▶ WHAT YOU WILL DO:
(A) Answer these questions using the dtparse page:
(i) How much faster than datetime.strptime does dtparse parse?
(ii) Which parts does dtparse.parse require to be present in the template?
(iii) Where can the full list of supported specifiers be found?
(B) Write a continuation of the dtparse page, starting right after its last line.
(DOCUMENT EXCERPT begins)
/dtparse

Fast datetime parser for Python written in Rust

Primary LanguagePythonMIT LicenseMIT

dtparse

Fast datetime parser for Python written in Rust. Parses 10x-15x faster than datetime.strptime.

It isn't a drop-in replacement for datetime.strptime, although they work similarly most of the time. Instead, think of it as of a library of its own.

The full list of supported specifiers (%Y, %m, %d, ...) can be found in chrono documentation. They are a bit different from Python's.

Notable differences from datetime.strptime

Required parts of the template

dtparse.parse requires hours, minutes, and the full date to be present in the template.

For datetime.strptime, all parts of the template are optional.

datetime.strptime('2018/01/02 12', '%Y/%m/%d %H')  # no minutes in the template
# datetime(2018, 1, 2, 12, 0)

dtparse.parse('2018/01/02 12', '%Y/%m/%d %H')
# ValueError: input is not enough for unique date and time

Specifiers for sub-second precision

Python uses %f as a specifier for microseconds, zero-padded on the left. Chrono's %f is different - left-aligned, optionally zero-padded to the right.

datetime.strptime('2004-12-01 13:02:47.123456', '%Y-%m-%d %H:%M:%S.%f')
# datetime(2004, 12, 1, 13, 2, 47, 123456)

dtparse.parse('2004-12-01 13:02:47.123456', '%Y-%m-%d %H:%M:%S.%f')
# datetime(2004, 12, 1, 13, 2, 47, 123)
(DOCUMENT EXCERPT ends)
(RECORD EXCERPTS begins)
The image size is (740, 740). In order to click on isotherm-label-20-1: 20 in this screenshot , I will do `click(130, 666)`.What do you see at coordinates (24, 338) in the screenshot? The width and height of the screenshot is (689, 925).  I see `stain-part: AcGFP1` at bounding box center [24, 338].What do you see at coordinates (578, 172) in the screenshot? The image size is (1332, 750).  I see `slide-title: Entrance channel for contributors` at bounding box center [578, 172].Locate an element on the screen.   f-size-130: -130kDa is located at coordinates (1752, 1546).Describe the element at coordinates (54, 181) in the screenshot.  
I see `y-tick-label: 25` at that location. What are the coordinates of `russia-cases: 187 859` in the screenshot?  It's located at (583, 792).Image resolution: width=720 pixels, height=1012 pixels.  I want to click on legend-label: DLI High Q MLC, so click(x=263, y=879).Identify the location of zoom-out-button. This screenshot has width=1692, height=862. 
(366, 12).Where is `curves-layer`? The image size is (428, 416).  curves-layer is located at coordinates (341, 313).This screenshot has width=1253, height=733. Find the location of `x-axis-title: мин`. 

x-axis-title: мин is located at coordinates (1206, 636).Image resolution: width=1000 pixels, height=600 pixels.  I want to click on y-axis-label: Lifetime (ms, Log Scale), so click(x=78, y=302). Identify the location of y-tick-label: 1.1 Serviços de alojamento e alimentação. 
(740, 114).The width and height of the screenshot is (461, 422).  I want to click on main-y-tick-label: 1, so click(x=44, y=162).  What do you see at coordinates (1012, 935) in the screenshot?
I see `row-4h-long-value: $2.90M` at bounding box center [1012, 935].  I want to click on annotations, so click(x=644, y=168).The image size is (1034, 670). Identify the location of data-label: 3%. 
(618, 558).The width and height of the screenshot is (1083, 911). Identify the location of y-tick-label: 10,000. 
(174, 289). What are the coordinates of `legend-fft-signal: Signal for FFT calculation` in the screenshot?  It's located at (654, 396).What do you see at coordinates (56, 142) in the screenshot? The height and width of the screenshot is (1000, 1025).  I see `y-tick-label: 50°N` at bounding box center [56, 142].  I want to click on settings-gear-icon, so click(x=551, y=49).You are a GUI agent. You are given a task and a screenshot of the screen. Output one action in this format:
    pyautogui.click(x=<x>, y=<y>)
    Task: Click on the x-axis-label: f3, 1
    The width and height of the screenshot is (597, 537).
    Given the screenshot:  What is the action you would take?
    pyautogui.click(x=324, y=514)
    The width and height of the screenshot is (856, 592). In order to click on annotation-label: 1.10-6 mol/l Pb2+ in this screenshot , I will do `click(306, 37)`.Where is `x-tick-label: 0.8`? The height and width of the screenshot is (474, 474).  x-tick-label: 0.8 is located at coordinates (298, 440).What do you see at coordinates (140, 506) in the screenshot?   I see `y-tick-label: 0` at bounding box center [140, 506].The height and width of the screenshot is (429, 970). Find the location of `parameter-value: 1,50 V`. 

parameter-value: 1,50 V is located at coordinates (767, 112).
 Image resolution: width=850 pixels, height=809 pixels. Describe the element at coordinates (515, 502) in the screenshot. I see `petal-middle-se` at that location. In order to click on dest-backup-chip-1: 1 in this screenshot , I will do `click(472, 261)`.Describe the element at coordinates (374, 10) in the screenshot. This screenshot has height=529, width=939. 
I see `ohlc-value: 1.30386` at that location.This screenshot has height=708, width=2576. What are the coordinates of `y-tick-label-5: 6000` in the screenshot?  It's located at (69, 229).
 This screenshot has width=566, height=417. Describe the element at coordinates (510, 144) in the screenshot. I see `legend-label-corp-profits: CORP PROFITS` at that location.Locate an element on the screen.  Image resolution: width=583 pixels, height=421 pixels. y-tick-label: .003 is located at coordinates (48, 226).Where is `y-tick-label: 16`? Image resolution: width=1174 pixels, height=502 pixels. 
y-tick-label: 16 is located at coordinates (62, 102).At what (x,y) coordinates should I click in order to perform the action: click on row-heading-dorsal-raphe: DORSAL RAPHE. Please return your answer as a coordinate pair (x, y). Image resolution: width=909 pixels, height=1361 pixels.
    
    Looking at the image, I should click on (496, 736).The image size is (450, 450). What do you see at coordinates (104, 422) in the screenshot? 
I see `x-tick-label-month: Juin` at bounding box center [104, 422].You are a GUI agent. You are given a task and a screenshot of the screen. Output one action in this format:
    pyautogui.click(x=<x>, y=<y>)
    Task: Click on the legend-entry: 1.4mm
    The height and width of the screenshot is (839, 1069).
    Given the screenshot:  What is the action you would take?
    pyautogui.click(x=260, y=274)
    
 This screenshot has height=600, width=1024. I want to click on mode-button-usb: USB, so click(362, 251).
(RECORD EXCERPTS ends)
▶ SET OF ANSWERS:
(A)
(i) 10x-15x faster.
(ii) Hours, minutes, and the full date.
(iii) In chrono documentation.

(B)
On the other hand, Python's .%f works very close to chrono's %.f. The only difference is that chrono accepts up to 9 digits, because it parses nanoseconds, not microseconds.

datetime.strptime('2004-12-01 13:02:47.123456', '%Y-%m-%d %H:%M:%S.%f')
# datetime(2004, 12, 1, 13, 2, 47, 123456)

dtparse.parse('2004-12-01 13:02:47.123456', '%Y-%m-%d %H:%M:%S%.f')
# datetime(2004, 12, 1, 13, 2, 47, 123456)
datetime.strptime('2004-12-01 13:02:47.123456789', '%Y-%m-%d %H:%M:%S.%f')
# ValueError: unconverted data remains: 789

dtparse.parse('2004-12-01 13:02:47.123456789', '%Y-%m-%d %H:%M:%S%.f')
# datetime(2004, 12, 1, 13, 2, 47, 123456)

How does it work?

Uses chrono library under the cover. Binds Rust to Python via PyO3. Wheels are built and distributed using GitHub actions, see the workflow here.

Origins

This library was written for my talk on Rust extensions on Yandex Pytup. It is intended to be both a stable library people can use, and a reference for those interested in extending Python with Rust.